We, the undersigned Florida commercial fishing organizations, consisting of several thousand fishermen, seafood dealers, other seafood dependent businesses, and their employees, contact you to convey our utter shock and sincere disappointment regarding last week’s action by the NMFS’ Southeast Regional Office to close commercial longline fishing for reef fish in the eastern Gulf of Mexico for five months via emergency rule effective May 18, 2009.

(See 74 FR 20229). The announced closure extends out to the 50-fathom contour; however, the longline fishery’s principal resource is red grouper, and this species along with other species in the “shallow water grouper” complex are scarce at greater depths. Once the limited quota for deeper-living reef-fish has been harvested, this will be a de facto total closure for most of the longline fleet.

Since first learning of the federal government’s concerns regarding sea turtle interactions with our longline gear in October 2008, we have actively engaged with NOAA/NMFS leadership, the Gulf of Mexico Fishery Management Council, our Members of Congress and their committee staff, scientists, fishery managers and several NGOs to resolve this issue in a manner consistent with the law and respectful of process, science, turtles, commercial fishermen and Florida’s coastal economy. Together, we were making substantial progress towards effective and viable solutions but all of our collective efforts have been undermined by this closure. Simply put – the decision by the NMFS Southeast Regional Office to close the fishery was an inappropriate reaction to litigation (not ours) and was wholly inconsistent with the policies of the Data Quality Act and the Administration’s climate of openness, collaboration, transparency and accountability in government.

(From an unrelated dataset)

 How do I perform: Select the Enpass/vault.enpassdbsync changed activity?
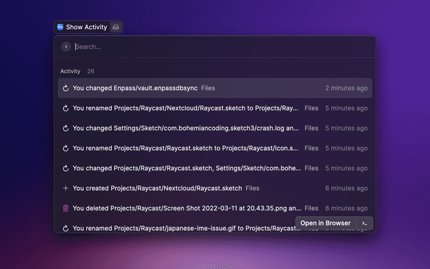144,88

There is no question that loggerhead turtles need our help, and members of the Florida commercial fishing industry are very concerned about the state of the turtle populations, as are Floridians in general. We are commercial fishermen – we set our gear to catch fish, not turtles, and we have a very good record of avoiding incidental captures. The latest estimate from the NMFS Southeast Fisheries Science Center suggests that less than 350 turtles are taken on reef-fish longlines annually (a majority of which are released alive). That is only about 0.1% of the western Atlantic loggerhead taken by all fisheries combined and much less than 0.001% of the total annual mortalities of such turtles. Our impacts on the population are truly minimal, yet we are fully willing and prepared to do what we can for turtle conservation. We have been working towards that end since the fall of 2008 and we want to continue. We cannot, however, endure such onerous and indefensible actions such as the pending closure.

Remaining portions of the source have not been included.